Short-term health insurance tends to be much more limited than traditional insurance. However, it is also much cheaper, and will be something to fall back on should a big emergency come your way.
Because this type of insurance is limited, this is another instance when an HSA might be a good idea.
If you’re looking for something other than insurance or if you want something to supplement your existing plan, there are other options out there. Below are two popular ways people get affordable healthcare while on the road.
Healthcare Sharing Ministry Plans
A good number of RVs choose to go with healthcare sharing plans rather than actual RV health insurance. Basically, these plans work by pooling the money of all participants and using it to pay the medical bills of said participants as they come in, once they meet their deductible.
Generally speaking, this works. However, it’s not unheard of for a group to have problems paying bills because of dues that are too low and medical bills that are too high. This could potentially leave a person in a bind, and is something to be aware of going in.
Another problem many people have with these organizations is the fact that they are always faith-based ministries and almost always require members to hold the same faith and beliefs of the organization. Most even require a signed letter from the pastor of each member’s home church. If you aren’t religious, or if your beliefs don’t align with those of any of the available ministries, you are excluded from this option almost entirely.
The one organization that does not impose a faith requirement is Liberty Healthshare. Unfortunately, this is the organization that might have trouble actually paying medical bills.
Generally used as a supplement to an actual insurance plan, internet-based healthcare is absolutely amazing. It brings back the housecalls of times gone by and takes them to another level entirely.
Basically, these programs allow patients to visit with care providers over a video call online. It removes the need to see a particular primary care physician (PCP) and therefore makes travel easier. It also removes the need for appointments, allowing patients to chat with a doctor without going into an office full of other sick individuals. Lastly, these programs make seeing a doctor incredibly affordable.
We recommend looking into RV Health if you plan to shop for an internet-based healthcare program.
RVer Insurance Exchange
Feeling overwhelmed already? You might find it helpful to turn to RVer Insurance Exchange.

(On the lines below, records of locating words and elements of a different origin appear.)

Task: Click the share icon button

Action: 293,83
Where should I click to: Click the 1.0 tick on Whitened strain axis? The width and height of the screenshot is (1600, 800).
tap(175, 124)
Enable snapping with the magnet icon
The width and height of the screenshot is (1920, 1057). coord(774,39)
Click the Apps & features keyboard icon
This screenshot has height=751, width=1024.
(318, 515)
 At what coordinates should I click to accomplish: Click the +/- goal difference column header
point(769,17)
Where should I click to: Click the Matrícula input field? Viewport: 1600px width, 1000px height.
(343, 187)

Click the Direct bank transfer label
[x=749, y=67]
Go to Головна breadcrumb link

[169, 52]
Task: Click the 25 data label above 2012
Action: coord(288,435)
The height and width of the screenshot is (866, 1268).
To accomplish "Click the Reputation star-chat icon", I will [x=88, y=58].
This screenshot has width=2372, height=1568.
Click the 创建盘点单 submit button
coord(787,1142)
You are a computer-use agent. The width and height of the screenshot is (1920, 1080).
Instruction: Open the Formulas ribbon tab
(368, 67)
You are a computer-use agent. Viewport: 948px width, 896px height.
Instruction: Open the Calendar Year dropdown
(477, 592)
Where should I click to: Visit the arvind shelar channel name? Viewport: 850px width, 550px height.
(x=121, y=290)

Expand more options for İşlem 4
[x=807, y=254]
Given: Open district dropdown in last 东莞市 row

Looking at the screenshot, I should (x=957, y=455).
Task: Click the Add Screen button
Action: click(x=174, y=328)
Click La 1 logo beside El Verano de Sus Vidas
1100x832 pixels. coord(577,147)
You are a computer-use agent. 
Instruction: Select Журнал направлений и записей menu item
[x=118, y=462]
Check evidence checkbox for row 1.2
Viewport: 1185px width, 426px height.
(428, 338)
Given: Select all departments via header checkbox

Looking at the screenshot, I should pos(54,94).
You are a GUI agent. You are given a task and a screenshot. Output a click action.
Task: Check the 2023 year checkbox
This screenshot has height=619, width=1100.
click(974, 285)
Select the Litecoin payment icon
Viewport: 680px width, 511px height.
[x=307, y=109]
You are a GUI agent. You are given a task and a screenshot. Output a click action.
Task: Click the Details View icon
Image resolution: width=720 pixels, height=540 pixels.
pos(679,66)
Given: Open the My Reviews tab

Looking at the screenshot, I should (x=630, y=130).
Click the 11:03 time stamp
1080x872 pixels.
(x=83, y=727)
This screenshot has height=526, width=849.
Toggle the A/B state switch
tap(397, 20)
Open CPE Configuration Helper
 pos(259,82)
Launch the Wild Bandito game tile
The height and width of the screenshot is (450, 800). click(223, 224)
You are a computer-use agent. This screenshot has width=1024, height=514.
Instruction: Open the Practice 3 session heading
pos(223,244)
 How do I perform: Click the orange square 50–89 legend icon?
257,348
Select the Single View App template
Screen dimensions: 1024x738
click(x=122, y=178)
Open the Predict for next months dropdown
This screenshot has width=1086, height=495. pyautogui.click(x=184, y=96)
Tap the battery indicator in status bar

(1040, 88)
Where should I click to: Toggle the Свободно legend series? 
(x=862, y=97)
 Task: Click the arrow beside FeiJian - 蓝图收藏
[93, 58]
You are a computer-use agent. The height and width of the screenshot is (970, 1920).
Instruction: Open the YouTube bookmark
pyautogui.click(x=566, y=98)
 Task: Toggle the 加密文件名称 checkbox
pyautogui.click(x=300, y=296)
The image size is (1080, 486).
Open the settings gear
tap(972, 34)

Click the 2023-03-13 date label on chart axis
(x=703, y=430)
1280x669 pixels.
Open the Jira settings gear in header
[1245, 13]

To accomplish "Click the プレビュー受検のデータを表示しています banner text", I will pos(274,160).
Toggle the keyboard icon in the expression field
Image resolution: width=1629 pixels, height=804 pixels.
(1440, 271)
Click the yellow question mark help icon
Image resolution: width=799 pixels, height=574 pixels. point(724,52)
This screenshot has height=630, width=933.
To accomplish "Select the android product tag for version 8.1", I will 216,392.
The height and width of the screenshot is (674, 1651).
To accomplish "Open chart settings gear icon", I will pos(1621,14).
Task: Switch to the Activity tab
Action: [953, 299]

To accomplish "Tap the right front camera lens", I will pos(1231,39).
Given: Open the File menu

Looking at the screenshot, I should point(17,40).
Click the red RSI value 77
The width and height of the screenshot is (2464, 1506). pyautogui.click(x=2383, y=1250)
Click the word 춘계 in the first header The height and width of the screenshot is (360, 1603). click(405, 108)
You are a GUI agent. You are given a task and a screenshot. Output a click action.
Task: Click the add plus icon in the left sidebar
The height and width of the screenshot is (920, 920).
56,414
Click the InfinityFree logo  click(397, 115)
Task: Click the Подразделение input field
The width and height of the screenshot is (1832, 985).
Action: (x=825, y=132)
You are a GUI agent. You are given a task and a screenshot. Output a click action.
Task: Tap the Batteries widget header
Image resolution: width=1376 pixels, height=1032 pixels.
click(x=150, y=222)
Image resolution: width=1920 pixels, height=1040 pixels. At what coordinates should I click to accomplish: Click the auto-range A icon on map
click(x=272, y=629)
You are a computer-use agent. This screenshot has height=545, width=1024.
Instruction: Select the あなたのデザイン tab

This awesome group of professionals can help you find the very best nomad health insurance for you.
They consider your income, travel style, and medical needs, and because they specialize in health insurance for full-time RVers, you can rest easy knowing they “get it.”
RVer Insurance Exchange shops for all the types of plans listed in the section above and offers their own internet-based option. Additionally, this unique company offers exclusive group health insurance coverage for self-employed RVers.
Generally, group coverage is very difficult for an individual to get because it requires an employer to be a part of the mix. However, RVer Insurance Exchange was able to pull some strings to offer this amazing opportunity to the self-employed individuals of the RV world.
A Note about Tax Penalties
Back in 2014, the government began penalizing those without an approved form of health insurance. Fines were collected when taxes were filedtaxes were filed, and could get quite hefty.
Beginning with the 2019 tax year, these fines will no longer be collected. That said, some states do still require qualifying insurance. Therefore, you will want to research the laws in your domicile state in order to avoid penalties when filing your state taxes.